研究表明,屎腸球菌在機體免疫力低下時可從腸道轉移至機體其他組織器官并進行黏附聚集引起機體發病[34-35]。而在本研究中全基因組測序發現,分離菌株攜帶毒力基因efaAfm的同時還攜帶acm基因。efaAfm基因是一種主要編碼屎腸球菌心內膜炎抗原的可促進腸球菌在宿主體內定殖的毒力因子[36];acm基因編碼的黏附素主要在宿主細胞受損時發揮作用,能夠介導屎腸球菌黏附膠原蛋白和層黏連蛋白,定植宿主體內,從而引起感染[37]。這兩種毒力基因的存在無疑在一定程度上增加了屎腸球菌入侵動物機體的能力。

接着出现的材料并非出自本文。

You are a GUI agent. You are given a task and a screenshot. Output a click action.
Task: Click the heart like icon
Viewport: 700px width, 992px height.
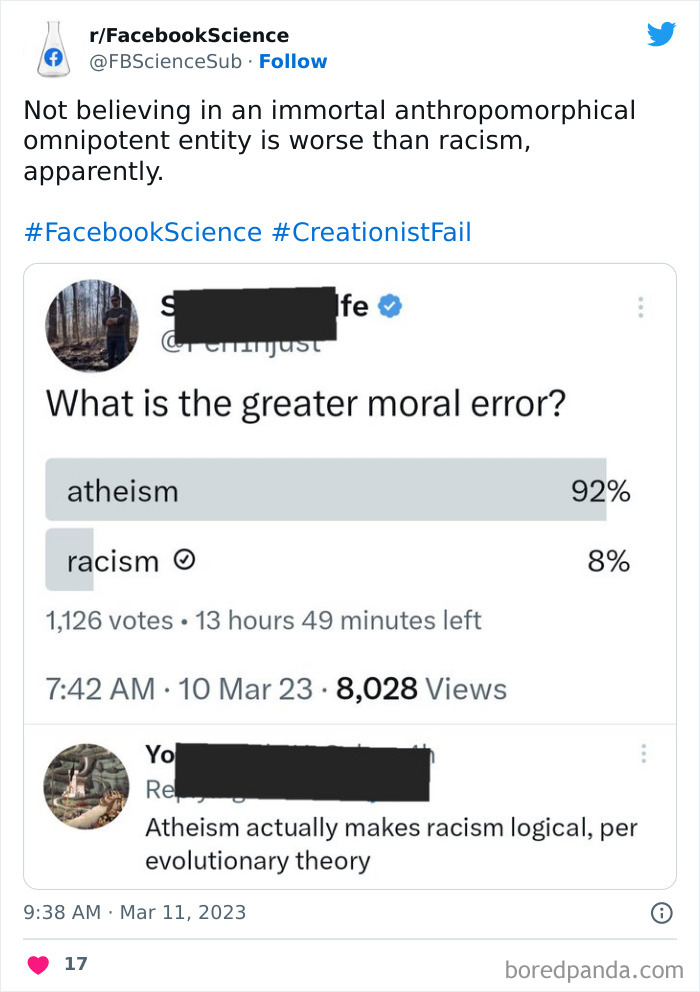tap(37, 963)
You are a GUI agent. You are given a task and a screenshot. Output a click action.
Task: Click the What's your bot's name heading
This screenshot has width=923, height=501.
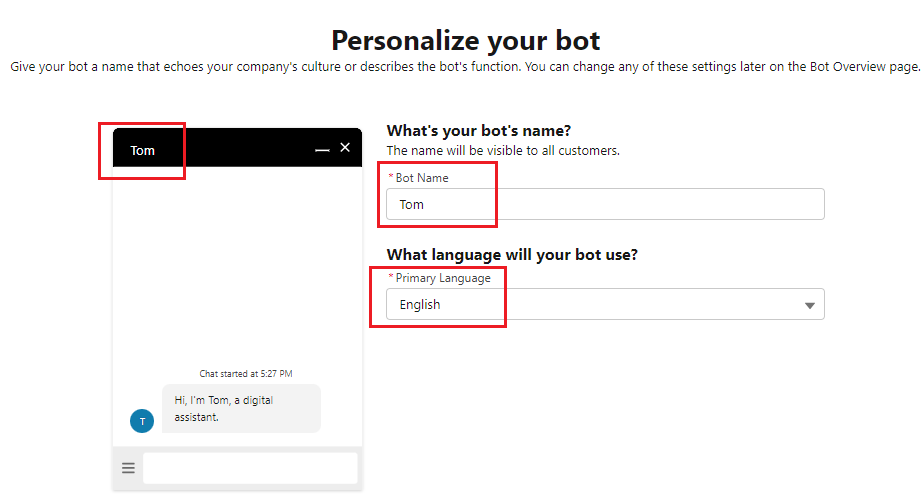(478, 131)
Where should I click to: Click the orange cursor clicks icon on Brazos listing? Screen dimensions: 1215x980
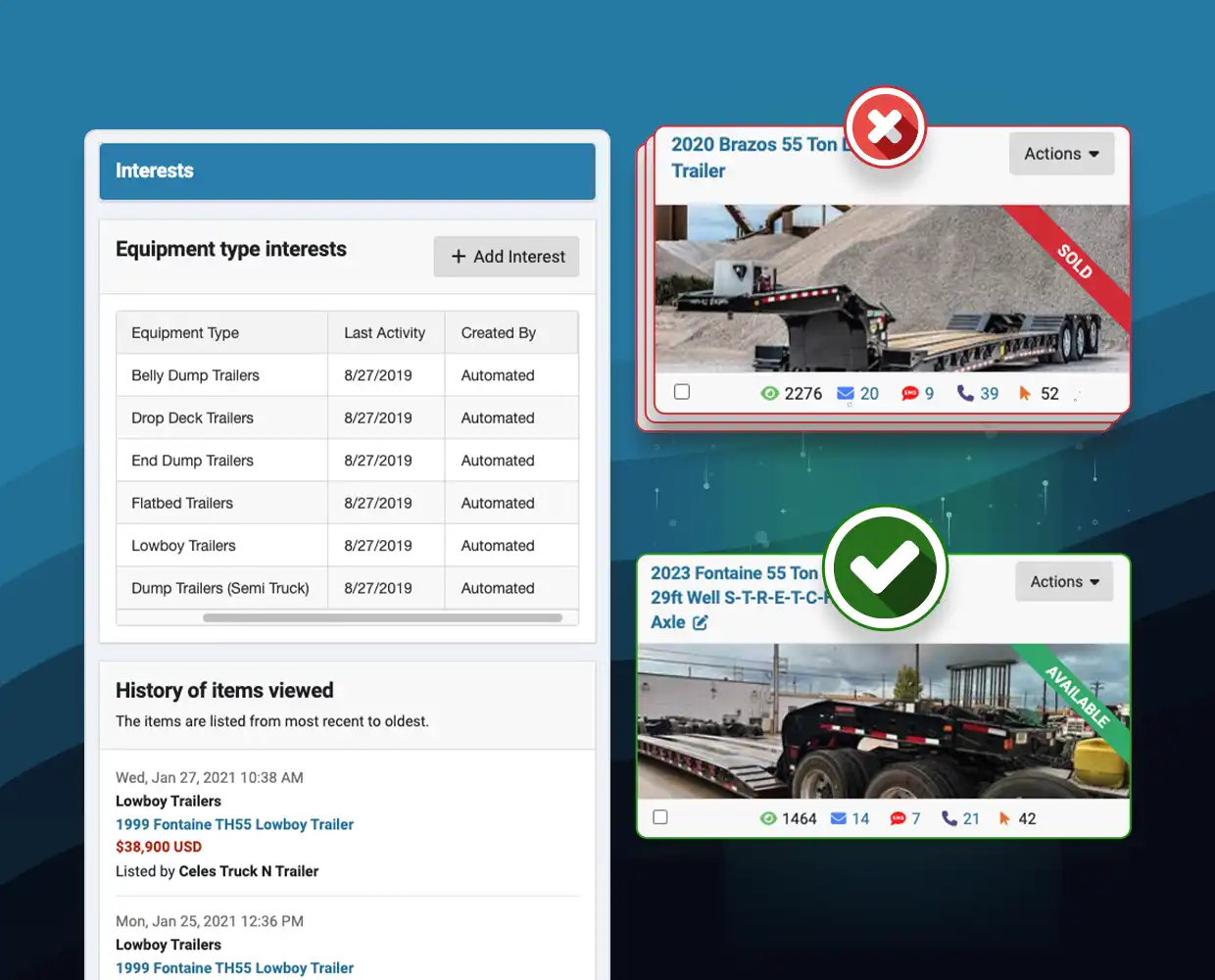(1025, 393)
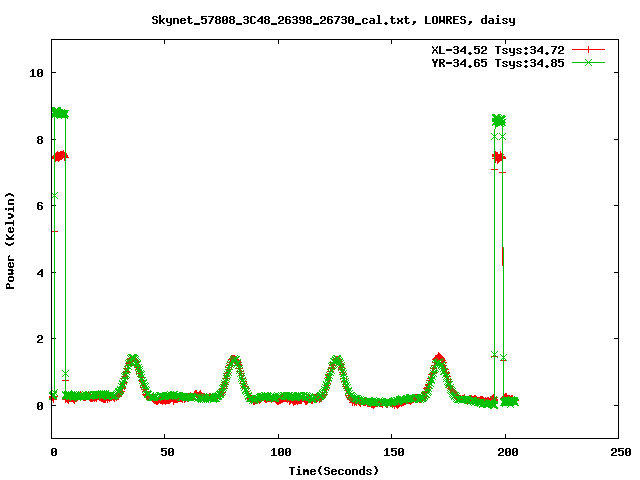Image resolution: width=640 pixels, height=480 pixels.
Task: Click the third peak near 125 seconds
Action: (337, 360)
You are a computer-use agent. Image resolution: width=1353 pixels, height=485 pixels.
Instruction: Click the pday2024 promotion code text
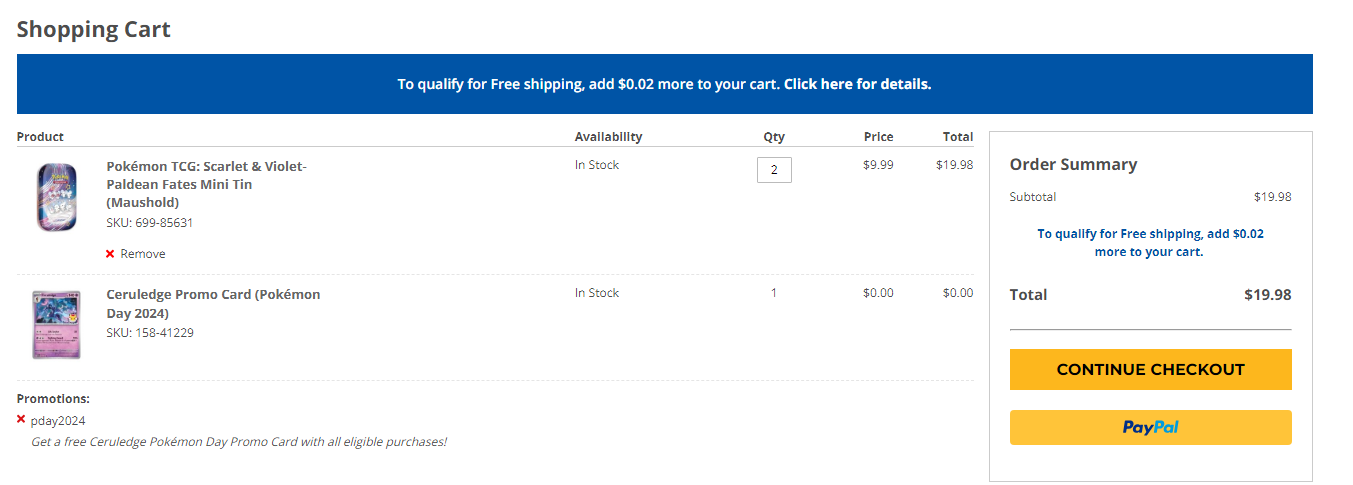coord(58,421)
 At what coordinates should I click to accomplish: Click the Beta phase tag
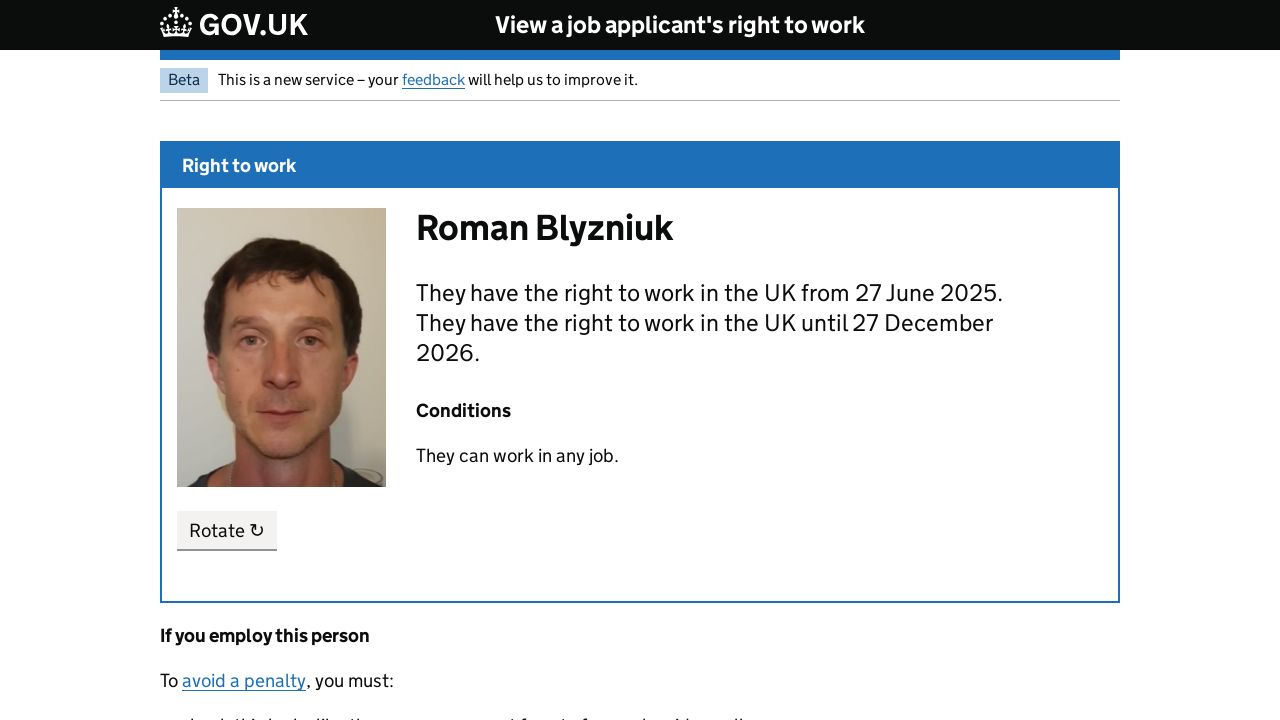pyautogui.click(x=184, y=80)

由于微生物培養只在有氧條件下進行了細菌培養,故不能排除厭氧菌及其他微生物致病的可能性,但動物致病性試驗顯示分離菌株具有一定的致病性,在不良的生活環境下(如寒冷、饑餓或打架受傷)仍具有感染機體致病的潛在風險,提醒野生動物園工作人員要加強對野生赤腹松鼠的飼養環境管理。同時,本研究為野生動物園內赤腹松鼠屎腸球菌感染的研究提供了相關數據,為野生動物園預防赤腹松鼠屎腸球菌感染提供一些科學依據,也為其他野生動物的細菌性感染疾病的診斷提供參考。

4 結 論

本研究從死亡赤腹松鼠內臟組織中分離到屎腸球菌,經全基因組測序分型鑒定均為ST-324,致病性試驗表明分離菌株具有一定的致病能力,結合組織病理學檢查結果推測,赤腹松鼠死亡原因為屎腸球菌入侵機體內多器官并進入血液循環,從而引起機體敗血癥導致宿主死亡。